Quando recebemos a visita de uma pessoa que queremos bem, ou quando apenas nos reunimos com nossa família, ou mesmo quando recebemos aqueles que apenas nos visitam por razões sem muitas explicações, sem nada perguntar, nos deslocamos para a cozinha e convidamos o recém-chegado a se achegar para continuarmos com a prosa, enquanto passamos um abençoado café – de preferência num coador de pano – e arrumamos as “misturas” que irão acompanhá-lo. Essa ocasião, onde amigos e ilustres desconhecidos sentam-se junto à mesa, é um momento de concórdia, de partilha, de confraternização, de ação de graças.
Muito antes de se começar a falar pelos quatro cantos desse mundão de meu Deus em “happy hour”, no Brasil profundo já se realizava algo similar. Digo similar porque, o cafezinho de fim de tarde, e de todas as ocasiões, é muito mais profundo e humano do que o modernoso “happy hour” dos idos contemporâneos.
Junto à xícara, com seu calor cafeinado, a vida passa mais vagarosamente. Melhor! Junto dela, a vida liberta-se, mesmo que apenas por alguns instantes, do ritmo frenético do dia a dia para assentar, calmamente, a poeira que foi levantada no correr das horas.
E o calor da infusão aquece o coração, refina a palavra e estimula-nos a soltar os laços que prendiam o verbo para nos sentirmos à vontade e falarmos, com o nosso coração nas mãos, para aqueles que têm ou não morada junto do nosso peito.
Se o japoneses tem a sua cerimônia do chá, nós, aqui no interior do Brasil, temos o café sem cerimônia alguma que, à sua maneira – sem muitas maneiras, mas com muito recato – nos permite ser um cadinho mais zen, infundido de forma muito sem-vergonha alguma paz de espírito em nosso coração, apesar de estarmos a léguas de distância da tradição budista.
Nelson Rodrigues, grande mestre de nossas letras, que de budista não tinha nada, cultivava nos jornais onde trabalhou o hábito de escrever por trinta minutos e parar para tomar um cafezinho, fumar um cigarrinho e, às vezes, para comer um pãozinho com manteiga, antes de retornar para sua máquina olivetti.

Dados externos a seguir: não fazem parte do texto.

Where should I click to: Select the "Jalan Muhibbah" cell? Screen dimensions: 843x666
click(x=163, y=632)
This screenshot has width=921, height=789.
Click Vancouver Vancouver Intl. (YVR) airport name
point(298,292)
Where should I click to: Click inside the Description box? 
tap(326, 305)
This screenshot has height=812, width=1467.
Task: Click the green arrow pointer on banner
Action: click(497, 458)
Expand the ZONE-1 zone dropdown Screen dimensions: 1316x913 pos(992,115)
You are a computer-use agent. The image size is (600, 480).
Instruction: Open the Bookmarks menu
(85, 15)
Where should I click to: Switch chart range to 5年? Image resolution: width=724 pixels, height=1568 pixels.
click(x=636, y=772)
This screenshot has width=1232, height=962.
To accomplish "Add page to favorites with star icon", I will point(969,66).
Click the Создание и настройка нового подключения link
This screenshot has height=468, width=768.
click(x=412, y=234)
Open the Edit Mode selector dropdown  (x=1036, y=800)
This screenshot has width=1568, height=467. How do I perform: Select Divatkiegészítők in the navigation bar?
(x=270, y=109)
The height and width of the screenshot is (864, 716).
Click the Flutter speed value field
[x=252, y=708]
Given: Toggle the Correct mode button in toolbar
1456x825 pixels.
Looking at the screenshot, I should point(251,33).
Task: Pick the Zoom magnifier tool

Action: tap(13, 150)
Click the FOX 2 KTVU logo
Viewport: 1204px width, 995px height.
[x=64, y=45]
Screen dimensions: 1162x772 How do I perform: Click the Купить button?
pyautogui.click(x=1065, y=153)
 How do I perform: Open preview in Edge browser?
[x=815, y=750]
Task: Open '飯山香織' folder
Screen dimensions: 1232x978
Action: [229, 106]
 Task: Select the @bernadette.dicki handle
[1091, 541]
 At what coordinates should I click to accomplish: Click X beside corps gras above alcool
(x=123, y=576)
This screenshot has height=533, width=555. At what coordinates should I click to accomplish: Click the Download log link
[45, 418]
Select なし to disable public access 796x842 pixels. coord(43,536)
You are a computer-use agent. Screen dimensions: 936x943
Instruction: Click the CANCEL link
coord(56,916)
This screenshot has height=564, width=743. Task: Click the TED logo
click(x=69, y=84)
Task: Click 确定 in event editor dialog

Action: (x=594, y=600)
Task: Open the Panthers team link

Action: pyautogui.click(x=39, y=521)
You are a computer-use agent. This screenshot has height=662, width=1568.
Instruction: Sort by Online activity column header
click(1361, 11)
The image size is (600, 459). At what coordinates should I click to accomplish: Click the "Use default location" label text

Quando ele fazia isso, sempre convidava alguém para ir junto, por duas razões: para ter com quem assuntar e, é claro, para que o convidado lhe pagasse o cafezinho, o pão com manteiga e lhe empresta-se um cigarro [Pois é. Que barbaridade].
Era nesse ritmo que ele seguia o seu dia a dia, trabalhando durante o dia em suas crônicas e, à noite, em suas peças de teatro. Se há alguma relação entre o café e o timbre, forte e incomum, de suas letras, francamente, não sei dizer, mas ele, como bom brasileiro que era, estava fortemente envolvido por esse rito sem cerimônia alguma que se vive em torno da bebida que, em tempos imemoriais, nasceu nas terras da Etiópia.
Faça chuva ou faça sol, estejamos em boa companhia ou sós, tristes ou contentes, nunca nos esqueçamos de pedir um café, numa xícara de louça, sem açúcar e quente, mas não muito, porque não há nada melhor para aprumar a calma que muitas vezes quer escapar dos átrios do nosso peito, não existe nada mais forte para aquentar os dias frios da nossa rotina diária e, até o momento, não se inventou nada mais interessante que uma boa xícara de café para dar um tempo e nos ajudar a ordenar as nossas esperanças quando as coisas parecerem estar por um fio.
Enfim, não se faça de rogado e dê um tempo ao tempo, encontre um momento, qualquer um, para uma xícara de café. Não sei se merecemos isso, mas, com certeza, sua companhia nos fará muito bem.